* [Directive] Scale the records in the stretch from the line containing "Screen dimensions: 1568x731" through the line containing "[x=27, y=646]", both ends included. Write out only those lines again in full, requests included, with each answer coordinate multiplied by 1.6 and rounded to a whole number, halves rounded up.

* [Data lines]
────────────────

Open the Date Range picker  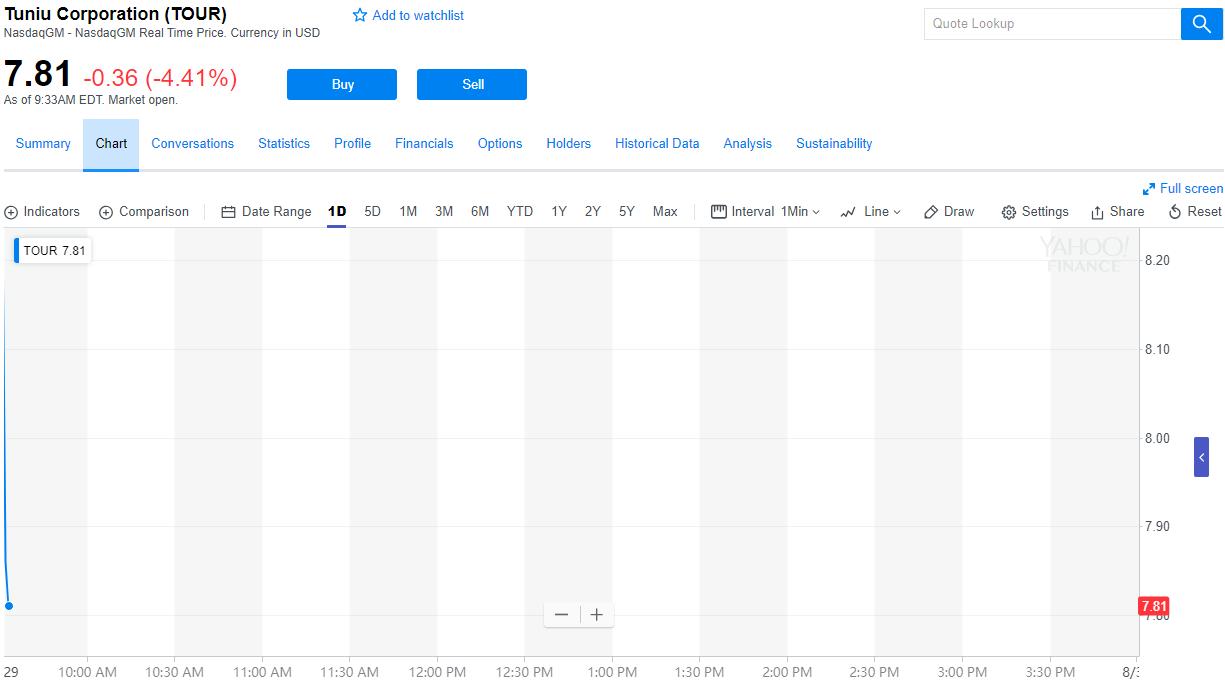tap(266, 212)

────────────────

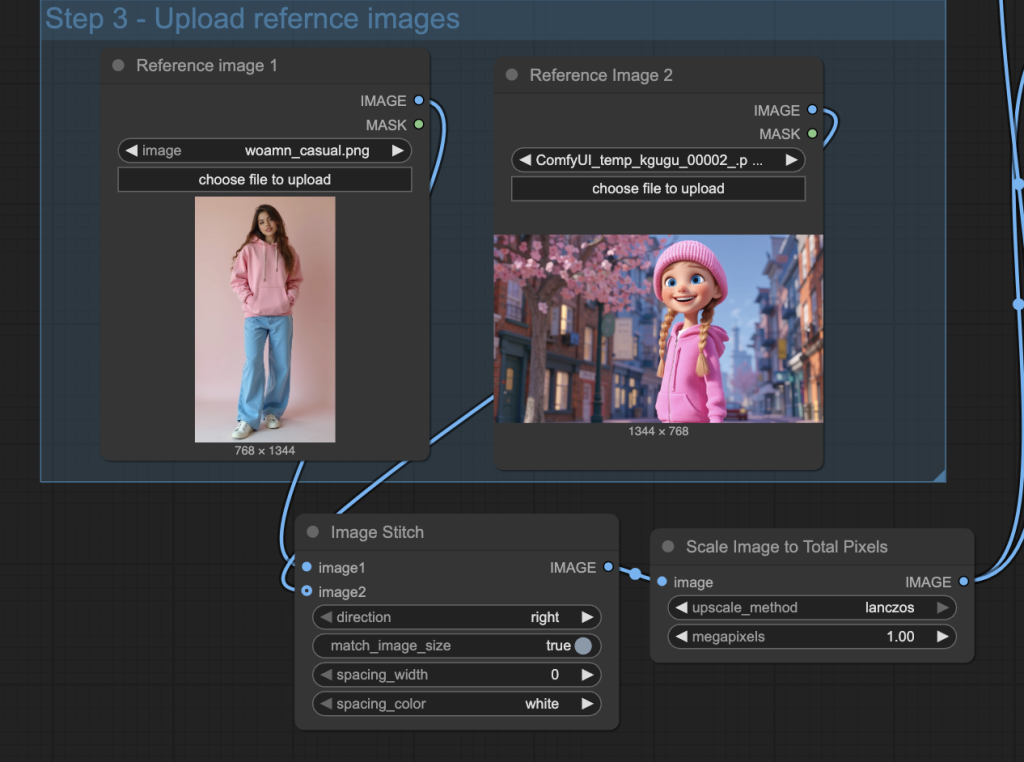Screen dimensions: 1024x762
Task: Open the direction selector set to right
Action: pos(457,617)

────────────────

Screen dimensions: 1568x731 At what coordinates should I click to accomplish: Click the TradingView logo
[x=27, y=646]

────────────────

* [Correct output]
Screen dimensions: 1568x731 At what coordinates should I click to accomplish: Click the TradingView logo
[x=43, y=1034]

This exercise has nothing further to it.